Lenovo chairman Liu Chuanzhi shakes hands with John Joyce, senior VP and group executive of IBM Global Services, in Beijing last week.

Lenovo chairman Liu Chuanzhi shakes hands with John Joyce, senior VP and group executive of IBM Global Services, in Beijing last week.

Photo by Carlo Cortes IV/Reuters
To that end, Lenovo PCs and laptops will carry familiar IBM brands, such as ThinkCenter and ThinkPad, for at least the next five years and will be sold through IBM's existing sales channels. As for what's under the hood, IBM's entire PC design team will move to Lenovo to ensure quality and innovation, Hortensius says. In total, about 10,000 IBM employees, most of them already in China, will join Lenovo.

Lenovo, founded in 1984 and a pioneer in the Chinese PC industry, will establish its worldwide headquarters in New York; assume control of IBM's PC operations in Raleigh, N.C.; and conduct most of its manufacturing operations from Beijing.

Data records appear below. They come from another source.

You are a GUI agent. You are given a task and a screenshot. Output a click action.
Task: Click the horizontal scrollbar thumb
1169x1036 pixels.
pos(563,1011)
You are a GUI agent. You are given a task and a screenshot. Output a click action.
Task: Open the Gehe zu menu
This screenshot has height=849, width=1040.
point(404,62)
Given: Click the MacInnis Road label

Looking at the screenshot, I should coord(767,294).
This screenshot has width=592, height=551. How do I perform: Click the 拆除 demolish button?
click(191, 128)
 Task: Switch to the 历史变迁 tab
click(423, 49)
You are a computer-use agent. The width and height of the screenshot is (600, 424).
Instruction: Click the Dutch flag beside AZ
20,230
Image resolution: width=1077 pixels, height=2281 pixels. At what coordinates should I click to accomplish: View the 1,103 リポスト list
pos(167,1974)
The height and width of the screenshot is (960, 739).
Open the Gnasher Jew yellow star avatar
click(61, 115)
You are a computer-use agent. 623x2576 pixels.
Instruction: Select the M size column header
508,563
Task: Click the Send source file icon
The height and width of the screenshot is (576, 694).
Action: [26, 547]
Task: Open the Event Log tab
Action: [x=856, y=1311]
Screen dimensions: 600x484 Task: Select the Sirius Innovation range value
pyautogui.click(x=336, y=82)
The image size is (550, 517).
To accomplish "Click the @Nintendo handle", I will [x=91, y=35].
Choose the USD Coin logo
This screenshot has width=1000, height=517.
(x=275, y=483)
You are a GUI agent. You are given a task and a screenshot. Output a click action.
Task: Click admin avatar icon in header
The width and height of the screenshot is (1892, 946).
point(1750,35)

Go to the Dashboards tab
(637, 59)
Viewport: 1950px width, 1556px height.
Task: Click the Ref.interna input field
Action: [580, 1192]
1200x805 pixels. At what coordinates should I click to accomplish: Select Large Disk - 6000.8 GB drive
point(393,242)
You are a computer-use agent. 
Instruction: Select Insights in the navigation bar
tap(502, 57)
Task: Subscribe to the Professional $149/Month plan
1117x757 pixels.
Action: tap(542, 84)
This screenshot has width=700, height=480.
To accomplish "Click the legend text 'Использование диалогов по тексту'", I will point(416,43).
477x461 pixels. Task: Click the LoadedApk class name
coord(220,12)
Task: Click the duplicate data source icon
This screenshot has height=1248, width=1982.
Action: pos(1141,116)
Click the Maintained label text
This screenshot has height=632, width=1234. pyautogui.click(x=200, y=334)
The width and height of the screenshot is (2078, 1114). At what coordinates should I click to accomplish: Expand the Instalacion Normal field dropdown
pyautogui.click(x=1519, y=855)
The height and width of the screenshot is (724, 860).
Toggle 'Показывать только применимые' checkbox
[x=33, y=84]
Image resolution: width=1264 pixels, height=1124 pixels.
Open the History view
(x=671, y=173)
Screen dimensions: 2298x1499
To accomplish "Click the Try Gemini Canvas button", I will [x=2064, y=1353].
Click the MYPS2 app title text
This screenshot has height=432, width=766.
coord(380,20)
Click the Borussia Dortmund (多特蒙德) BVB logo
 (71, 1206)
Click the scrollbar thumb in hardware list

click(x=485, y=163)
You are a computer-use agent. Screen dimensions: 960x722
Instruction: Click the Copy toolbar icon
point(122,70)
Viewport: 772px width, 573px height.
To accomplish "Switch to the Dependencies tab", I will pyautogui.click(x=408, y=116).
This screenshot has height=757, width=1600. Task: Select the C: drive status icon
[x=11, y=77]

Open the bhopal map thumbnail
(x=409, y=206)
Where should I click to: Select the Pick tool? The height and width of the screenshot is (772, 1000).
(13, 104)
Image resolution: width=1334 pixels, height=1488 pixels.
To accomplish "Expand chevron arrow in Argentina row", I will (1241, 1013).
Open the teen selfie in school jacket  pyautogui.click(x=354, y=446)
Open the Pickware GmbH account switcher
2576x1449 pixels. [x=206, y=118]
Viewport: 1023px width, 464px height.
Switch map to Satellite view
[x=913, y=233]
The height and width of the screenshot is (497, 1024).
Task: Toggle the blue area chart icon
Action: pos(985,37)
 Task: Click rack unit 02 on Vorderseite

IBM will hold an 18.9% equity stake in Lenovo and provide the company with a range of IT services.

The deal, expected to close in the second quarter of 2005, is significant for both vendors. Combined with IBM's PC business, Lenovo will initially have revenue from PC sales of about $12 billion, making it the world's third-largest PC vendor. The move completes IBM's departure from the PC business, which, despite $9 billion in sales last year, has in recent years placed a drag on the company's earnings and profit margins. Analysts blame cutthroat competition from price-slashing competitors such as Dell and low-cost Asian suppliers, including Lenovo itself. "This is a great move for IBM in terms of boosting margins and profitability," says Chris Foster, senior analyst at Technology Business Research. The deal also should help IBM increase sales of servers and IT services in China, Foster says.

Beverly Russell, IT director at jam maker E.D. Smith & Sons Ltd., says she views PCs as commodities and is unlikely to switch from IBM. E.D. Smith leases about 60 IBM desktops and 20 ThinkPad laptops. The laptop lease is up for renewal next year, and Russell says she will most likely renew it. Still, Russell has a message for IBM: She'd think twice about buying IBM servers if their production were completely outsourced to a third party. "They're too important to my business," she says. IBM says it has no plans to spin off its server business.